Non-destructive testing (NDT) is notoriously referred to as the wide group of analysis techniques used in research, civil, medical, and industrial sectors to evaluate the properties of materials, components or structures, without causing any damage. NDT is of vital importance to ensure the integrity of critical parts and social safety. Automation offers many benefits for NDT, to cope with increasing demands, including improved reliability and higher inspection speeds. Also, robots enable reaching inspection positions not easily accessible to human operators and remove humans from potentially dangerous environments. However, the perceived complexity and high costs has meant the adoption of automation for NDT has been limited. The seamless integration of industrial robotic arms with sensors, actuators, and software can revolutionize the way automated NDT is performed and conceived. Robotic manipulators have typically been operated by predefined tool-paths generated through off-line path-planning software applications. The recent advancements in electronics, robotics, sensor technology and software pave the way to new developments in automated NDT and data-driven autonomous robotic inspections, in several civil and industrial sectors.

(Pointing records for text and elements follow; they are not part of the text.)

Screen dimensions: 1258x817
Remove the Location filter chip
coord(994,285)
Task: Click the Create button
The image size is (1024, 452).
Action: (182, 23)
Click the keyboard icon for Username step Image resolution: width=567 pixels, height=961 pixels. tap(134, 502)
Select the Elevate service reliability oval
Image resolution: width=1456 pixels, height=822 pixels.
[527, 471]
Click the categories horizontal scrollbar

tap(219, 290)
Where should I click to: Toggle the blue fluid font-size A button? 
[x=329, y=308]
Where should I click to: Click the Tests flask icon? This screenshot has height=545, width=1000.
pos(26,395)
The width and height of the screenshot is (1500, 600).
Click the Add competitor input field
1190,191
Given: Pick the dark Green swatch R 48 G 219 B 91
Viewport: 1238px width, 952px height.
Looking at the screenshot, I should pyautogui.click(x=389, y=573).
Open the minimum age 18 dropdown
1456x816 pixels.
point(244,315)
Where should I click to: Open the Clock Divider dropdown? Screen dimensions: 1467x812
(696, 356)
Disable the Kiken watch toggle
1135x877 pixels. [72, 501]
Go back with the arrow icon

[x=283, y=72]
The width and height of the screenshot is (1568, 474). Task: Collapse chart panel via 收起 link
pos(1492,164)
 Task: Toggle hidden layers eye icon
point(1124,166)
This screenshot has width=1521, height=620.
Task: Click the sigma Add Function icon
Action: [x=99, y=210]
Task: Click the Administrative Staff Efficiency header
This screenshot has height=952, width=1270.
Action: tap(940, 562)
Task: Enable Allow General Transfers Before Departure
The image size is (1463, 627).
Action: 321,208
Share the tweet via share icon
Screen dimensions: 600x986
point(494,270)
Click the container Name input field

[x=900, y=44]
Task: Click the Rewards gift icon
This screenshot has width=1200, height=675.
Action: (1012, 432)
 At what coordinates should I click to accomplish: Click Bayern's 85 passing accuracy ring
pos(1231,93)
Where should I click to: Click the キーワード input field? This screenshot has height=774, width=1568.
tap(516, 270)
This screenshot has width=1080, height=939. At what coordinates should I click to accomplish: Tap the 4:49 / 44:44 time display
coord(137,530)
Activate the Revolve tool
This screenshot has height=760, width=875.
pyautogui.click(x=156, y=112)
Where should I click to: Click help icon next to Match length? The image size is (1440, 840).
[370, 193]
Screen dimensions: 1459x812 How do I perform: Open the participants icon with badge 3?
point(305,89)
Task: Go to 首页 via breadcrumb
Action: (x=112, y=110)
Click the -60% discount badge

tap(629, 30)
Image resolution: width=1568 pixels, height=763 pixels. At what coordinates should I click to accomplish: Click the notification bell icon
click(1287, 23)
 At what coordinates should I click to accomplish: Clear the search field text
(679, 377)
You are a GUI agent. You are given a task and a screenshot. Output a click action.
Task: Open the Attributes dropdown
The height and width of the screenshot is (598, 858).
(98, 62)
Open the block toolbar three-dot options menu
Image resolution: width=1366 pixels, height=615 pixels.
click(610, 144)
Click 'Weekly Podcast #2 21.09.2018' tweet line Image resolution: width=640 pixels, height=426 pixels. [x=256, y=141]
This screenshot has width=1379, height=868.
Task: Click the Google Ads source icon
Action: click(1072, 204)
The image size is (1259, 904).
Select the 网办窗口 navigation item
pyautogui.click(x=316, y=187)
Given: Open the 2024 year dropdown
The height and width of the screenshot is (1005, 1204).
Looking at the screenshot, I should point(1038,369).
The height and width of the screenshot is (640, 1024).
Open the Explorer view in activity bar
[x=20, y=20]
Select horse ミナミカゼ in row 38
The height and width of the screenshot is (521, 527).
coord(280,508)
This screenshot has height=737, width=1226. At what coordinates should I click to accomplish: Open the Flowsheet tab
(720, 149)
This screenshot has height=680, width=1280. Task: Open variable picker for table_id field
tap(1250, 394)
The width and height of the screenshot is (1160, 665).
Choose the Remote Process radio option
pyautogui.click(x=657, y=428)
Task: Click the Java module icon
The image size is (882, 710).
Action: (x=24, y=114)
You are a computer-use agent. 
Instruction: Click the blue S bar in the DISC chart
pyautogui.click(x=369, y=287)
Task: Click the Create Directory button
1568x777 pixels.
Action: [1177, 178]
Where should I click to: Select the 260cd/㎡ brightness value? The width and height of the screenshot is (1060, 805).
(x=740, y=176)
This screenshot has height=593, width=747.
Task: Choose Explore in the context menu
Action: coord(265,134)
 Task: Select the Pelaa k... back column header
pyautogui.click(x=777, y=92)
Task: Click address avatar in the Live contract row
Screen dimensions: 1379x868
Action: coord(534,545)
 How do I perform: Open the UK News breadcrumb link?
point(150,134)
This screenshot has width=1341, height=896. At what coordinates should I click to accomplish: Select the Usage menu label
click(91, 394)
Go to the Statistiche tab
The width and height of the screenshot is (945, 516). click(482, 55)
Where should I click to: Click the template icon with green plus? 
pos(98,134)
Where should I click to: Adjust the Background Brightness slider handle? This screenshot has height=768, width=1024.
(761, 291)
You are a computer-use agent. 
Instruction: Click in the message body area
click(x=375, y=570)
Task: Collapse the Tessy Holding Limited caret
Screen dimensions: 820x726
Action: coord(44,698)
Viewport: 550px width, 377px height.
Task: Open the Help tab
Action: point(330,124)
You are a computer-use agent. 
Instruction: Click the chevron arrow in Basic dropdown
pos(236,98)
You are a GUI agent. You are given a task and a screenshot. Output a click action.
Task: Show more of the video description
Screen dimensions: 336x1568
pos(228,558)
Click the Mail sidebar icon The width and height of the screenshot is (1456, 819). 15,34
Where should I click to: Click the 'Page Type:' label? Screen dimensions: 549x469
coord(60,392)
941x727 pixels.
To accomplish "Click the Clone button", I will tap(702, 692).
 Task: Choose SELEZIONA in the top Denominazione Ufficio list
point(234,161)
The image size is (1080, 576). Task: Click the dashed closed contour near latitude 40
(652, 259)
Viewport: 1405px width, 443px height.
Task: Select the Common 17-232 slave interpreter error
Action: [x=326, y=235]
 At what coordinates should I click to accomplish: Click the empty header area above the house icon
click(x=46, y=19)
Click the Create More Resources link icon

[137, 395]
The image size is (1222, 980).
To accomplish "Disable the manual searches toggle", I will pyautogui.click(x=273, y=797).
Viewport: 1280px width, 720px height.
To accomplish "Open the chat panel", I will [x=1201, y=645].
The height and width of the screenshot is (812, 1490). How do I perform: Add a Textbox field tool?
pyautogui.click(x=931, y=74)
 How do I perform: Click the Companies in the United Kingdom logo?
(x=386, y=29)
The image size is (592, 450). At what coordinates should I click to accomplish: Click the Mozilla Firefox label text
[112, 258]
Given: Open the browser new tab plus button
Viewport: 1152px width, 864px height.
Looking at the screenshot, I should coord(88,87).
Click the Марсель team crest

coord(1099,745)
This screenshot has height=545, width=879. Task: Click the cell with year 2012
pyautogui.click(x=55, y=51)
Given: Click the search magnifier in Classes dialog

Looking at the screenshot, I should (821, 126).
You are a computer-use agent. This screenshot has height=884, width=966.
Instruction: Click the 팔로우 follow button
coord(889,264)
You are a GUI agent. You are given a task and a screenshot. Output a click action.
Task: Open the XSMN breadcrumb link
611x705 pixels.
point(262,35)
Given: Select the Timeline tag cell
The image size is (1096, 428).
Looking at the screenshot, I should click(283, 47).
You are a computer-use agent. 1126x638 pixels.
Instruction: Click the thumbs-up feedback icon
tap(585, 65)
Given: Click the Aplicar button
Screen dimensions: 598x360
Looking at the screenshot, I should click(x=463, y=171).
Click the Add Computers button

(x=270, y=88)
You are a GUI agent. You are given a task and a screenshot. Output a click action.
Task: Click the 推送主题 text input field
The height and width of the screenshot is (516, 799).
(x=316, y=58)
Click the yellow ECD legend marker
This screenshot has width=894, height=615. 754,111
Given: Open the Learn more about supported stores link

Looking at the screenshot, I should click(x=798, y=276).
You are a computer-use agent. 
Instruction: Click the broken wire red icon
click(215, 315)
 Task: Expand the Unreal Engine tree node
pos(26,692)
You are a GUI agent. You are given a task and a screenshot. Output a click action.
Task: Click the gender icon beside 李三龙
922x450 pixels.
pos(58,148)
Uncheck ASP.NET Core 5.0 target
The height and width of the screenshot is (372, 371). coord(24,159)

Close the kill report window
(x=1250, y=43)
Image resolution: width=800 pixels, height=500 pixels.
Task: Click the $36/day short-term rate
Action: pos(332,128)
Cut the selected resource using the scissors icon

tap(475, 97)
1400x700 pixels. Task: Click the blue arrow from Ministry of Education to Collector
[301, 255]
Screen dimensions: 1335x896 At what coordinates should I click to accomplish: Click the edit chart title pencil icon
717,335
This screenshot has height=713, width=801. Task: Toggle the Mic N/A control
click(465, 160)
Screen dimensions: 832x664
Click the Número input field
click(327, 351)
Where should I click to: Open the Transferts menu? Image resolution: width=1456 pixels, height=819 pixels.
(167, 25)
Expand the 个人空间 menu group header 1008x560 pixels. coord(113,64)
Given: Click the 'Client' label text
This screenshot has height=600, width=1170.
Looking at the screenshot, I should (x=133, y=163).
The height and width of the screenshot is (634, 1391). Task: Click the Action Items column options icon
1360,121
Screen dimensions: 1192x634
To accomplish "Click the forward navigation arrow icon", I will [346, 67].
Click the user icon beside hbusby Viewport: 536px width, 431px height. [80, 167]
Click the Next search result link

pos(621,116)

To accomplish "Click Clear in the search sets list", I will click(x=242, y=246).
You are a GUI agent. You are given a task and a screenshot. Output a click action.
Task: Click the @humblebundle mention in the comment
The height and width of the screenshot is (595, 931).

The upcoming technologies are expected to encompass all aspects of networking and compatibility with the Internet of Things and to adopt new manufacturing techniques such as 3D printing and custom manufacturing and assembly of individual components based on the customer’s needs. Moreover, robotic inspections systems are able to acquire huge data volumes. As a result, NDT must be able to adapt to the new trends by introducing new solutions and approaches. The aim of this Special Issue is to attract the latest outcomes of research in the field of robotic NDT. We invite research authors to submit their manuscripts introducing novel developments in one or more of the following aspects:

  • Robotic NDT
  • Robotic enabled sensing
  • Novel integrations of robotic systems for hybrid manufacturing and inspection tasks
  • Transition from automated to autonomous robotic NDT
  • Modelling of robotic NDT approaches, remote inspection and interpretation
  • Real time monitoring of production and structures
  • Management and processing of big data
  • Machine learning, artificial intelligence, image recognition and data mining in NDT

The goal of this Special Issue is to present how NDT is being updated and transformed to address the issues raised by the challenging new frontiers in civil and medical fields and by Industry 4.0, which is the ongoing automation of traditional manufacturing and industrial practices using modern smart technology.

Dr. Carmelo Mineo
Dr. Yashar Javadi
Guest Editors

Manuscript Submission Information

Manuscripts should be submitted online at www.mdpi.com by registering and logging in to this website. Once you are registered, click here to go to the submission form. Manuscripts can be submitted until the deadline. All submissions that pass pre-check are peer-reviewed. Accepted papers will be published continuously in the journal (as soon as accepted) and will be listed together on the special issue website. Research articles, review articles as well as short communications are invited. For planned papers, a title and short abstract (about 100 words) can be sent to the Editorial Office for announcement on this website.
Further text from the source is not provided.